Last year was the “toughest year in a generation” for car production with the structural changes the JLR cyber-attack that stopped production new trade barriers.
That’s the view of Society of Motor Manufacturers & Traders CEO Mike Hawes as the trade body released production figures for the year.
UK vehicle production fell -15.5% in 2025 to 764,715 units – 717,371 cars and 47,344 commercial vehicles, with output falling by -8.0% and -62.3% respectively.
Production of battery electric (BEV), plug-in hybrid (PHEV) and hybrid (HEV) cars rose by 8.3% to a combined 298,813 units – a record 41.7% share of output.
The SMMT said with the start of next generation volume electric car production in Sunderland, and the planned launch of seven new EV models across the UK, output is expected to grow in 2026.
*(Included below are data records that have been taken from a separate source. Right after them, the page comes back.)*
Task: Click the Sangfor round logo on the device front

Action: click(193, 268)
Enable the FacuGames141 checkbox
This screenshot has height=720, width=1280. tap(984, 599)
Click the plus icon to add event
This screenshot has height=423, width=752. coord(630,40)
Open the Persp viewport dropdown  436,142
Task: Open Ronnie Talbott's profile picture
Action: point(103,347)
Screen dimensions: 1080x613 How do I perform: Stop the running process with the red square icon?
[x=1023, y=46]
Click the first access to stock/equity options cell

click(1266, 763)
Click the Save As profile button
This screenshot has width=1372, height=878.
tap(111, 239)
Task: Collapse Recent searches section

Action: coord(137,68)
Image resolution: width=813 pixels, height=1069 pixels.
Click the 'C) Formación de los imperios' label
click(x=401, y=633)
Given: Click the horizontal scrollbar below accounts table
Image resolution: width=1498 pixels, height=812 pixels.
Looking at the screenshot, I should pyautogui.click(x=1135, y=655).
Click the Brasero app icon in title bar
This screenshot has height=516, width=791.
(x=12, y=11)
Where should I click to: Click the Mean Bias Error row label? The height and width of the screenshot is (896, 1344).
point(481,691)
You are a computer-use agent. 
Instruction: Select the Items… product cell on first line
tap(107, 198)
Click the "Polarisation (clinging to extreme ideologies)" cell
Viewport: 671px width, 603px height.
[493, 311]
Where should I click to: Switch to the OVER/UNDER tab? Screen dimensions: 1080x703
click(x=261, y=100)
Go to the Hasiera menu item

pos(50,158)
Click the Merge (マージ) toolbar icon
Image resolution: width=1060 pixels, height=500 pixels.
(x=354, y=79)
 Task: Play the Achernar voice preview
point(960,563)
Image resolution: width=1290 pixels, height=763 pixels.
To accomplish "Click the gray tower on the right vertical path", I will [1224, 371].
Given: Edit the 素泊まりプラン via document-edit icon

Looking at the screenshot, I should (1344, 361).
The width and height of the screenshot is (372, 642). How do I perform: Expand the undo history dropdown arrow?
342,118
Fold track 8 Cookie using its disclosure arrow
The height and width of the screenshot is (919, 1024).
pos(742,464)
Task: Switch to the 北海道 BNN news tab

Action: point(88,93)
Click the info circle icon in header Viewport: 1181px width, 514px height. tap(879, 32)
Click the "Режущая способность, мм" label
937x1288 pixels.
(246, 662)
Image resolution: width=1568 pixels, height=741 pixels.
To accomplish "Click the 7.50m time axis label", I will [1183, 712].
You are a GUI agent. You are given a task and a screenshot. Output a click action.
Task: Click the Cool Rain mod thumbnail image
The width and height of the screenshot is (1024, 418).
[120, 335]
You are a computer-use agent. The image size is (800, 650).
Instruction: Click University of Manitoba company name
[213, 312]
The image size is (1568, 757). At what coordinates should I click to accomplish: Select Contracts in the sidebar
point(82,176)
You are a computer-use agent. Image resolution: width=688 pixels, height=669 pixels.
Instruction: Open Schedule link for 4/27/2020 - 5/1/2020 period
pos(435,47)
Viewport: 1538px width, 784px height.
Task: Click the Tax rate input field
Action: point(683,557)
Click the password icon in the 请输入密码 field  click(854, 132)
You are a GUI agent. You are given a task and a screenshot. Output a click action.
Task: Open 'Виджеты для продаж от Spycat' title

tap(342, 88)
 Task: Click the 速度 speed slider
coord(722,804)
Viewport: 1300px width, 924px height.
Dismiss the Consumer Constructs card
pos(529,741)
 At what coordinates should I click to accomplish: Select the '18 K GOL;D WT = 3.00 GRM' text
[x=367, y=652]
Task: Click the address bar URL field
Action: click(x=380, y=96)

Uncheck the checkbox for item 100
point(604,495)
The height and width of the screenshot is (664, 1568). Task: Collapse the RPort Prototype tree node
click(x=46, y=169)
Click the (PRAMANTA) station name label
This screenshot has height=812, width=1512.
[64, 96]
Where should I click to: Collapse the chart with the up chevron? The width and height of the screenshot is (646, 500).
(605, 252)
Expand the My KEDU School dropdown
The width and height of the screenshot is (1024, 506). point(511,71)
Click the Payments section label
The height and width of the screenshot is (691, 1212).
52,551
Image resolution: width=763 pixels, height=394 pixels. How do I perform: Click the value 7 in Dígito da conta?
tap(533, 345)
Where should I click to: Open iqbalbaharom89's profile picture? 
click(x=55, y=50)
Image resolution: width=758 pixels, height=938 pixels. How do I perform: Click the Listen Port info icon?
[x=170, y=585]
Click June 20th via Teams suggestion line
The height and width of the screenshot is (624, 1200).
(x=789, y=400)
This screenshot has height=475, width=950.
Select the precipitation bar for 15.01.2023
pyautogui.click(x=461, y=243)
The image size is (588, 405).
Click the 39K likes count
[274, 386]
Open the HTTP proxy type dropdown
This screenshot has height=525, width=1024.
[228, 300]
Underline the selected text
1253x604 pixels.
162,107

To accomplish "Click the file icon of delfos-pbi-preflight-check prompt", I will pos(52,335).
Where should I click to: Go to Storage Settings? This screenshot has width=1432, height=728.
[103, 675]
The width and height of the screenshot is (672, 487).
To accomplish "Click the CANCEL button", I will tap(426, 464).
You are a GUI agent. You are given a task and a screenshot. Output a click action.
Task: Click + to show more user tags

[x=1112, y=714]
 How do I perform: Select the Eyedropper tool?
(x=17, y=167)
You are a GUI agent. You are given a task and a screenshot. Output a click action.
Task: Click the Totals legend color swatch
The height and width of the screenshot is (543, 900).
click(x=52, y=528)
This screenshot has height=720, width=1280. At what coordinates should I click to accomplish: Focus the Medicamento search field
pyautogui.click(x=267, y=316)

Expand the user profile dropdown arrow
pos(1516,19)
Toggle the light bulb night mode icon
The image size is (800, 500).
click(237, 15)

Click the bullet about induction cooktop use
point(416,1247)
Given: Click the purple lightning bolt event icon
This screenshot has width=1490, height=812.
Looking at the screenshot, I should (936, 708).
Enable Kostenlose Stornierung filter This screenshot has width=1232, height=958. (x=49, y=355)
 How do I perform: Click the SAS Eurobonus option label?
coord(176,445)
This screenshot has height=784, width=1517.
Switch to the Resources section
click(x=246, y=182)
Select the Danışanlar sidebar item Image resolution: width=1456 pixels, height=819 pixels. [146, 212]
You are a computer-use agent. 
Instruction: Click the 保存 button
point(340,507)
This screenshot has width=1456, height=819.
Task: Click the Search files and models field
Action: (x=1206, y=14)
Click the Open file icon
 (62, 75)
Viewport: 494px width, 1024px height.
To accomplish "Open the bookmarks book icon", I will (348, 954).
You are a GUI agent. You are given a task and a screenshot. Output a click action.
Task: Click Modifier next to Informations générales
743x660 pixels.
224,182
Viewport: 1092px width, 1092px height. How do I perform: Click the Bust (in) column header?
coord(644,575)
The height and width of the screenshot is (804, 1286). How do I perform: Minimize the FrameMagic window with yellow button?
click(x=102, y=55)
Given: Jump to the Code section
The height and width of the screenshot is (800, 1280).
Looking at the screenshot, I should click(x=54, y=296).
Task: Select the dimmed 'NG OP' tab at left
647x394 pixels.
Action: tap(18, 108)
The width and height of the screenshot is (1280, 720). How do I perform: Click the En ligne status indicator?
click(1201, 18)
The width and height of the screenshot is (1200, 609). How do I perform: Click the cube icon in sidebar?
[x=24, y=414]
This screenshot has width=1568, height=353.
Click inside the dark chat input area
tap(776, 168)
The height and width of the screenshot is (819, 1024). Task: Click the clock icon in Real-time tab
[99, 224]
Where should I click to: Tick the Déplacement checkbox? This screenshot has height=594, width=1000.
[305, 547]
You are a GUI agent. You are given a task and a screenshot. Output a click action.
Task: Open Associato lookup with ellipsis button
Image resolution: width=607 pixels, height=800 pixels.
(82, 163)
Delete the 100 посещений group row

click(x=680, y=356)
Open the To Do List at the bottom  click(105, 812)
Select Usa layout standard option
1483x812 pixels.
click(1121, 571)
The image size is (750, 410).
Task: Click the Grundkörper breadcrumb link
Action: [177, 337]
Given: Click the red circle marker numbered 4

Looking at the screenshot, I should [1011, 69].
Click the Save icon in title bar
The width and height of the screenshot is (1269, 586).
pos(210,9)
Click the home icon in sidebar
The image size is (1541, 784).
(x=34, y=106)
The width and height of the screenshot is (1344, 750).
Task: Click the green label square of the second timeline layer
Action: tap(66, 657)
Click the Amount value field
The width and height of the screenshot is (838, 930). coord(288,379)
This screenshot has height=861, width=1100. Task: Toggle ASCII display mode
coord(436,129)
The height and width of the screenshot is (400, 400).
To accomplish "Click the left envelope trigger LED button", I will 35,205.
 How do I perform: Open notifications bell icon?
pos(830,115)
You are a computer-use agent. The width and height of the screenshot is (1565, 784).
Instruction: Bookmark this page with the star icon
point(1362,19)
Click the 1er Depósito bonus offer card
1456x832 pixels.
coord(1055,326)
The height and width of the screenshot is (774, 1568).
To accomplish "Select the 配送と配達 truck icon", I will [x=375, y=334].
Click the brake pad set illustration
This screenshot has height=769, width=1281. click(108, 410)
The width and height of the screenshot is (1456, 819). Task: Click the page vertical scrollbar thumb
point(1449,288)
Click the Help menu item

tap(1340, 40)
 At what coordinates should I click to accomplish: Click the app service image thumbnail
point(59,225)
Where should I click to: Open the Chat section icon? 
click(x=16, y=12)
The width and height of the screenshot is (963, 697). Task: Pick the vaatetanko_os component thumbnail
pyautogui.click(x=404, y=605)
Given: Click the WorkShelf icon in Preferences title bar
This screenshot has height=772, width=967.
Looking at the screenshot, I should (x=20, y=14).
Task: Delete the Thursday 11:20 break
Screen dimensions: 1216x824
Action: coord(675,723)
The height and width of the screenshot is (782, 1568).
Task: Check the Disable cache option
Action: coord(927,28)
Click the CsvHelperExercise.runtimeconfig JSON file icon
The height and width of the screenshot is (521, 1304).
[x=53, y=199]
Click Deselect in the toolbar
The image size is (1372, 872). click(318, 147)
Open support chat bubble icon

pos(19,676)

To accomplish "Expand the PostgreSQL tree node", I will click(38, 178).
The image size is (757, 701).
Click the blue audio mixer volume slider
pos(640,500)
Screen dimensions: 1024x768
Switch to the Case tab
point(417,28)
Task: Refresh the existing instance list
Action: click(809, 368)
It added that the latest independent production outlook expects overall UK car production to return to growth with output set to rise by more than 10% to some 790,000 units in 2026.
Overall light vehicle production is anticipated to reach 824,000 units – with the potential to reach one million units by 2027 provided new model launches stay on track and the right conditions are set.2
Hawes said while 2025 had been tough the outlook for 2026 is one of recovery.
“The launch of a raft of new, increasingly electric, models and an improving economic outlook in key markets augur well.
“The key to long term growth, however, is the creation of the right competitive conditions for investment; reduced energy costs; the avoidance of new trade barriers; and a healthy, sustainable domestic market. Government has set out how it will back the sector with its Industrial and Trade strategies, and 2026 must be a year of delivery.”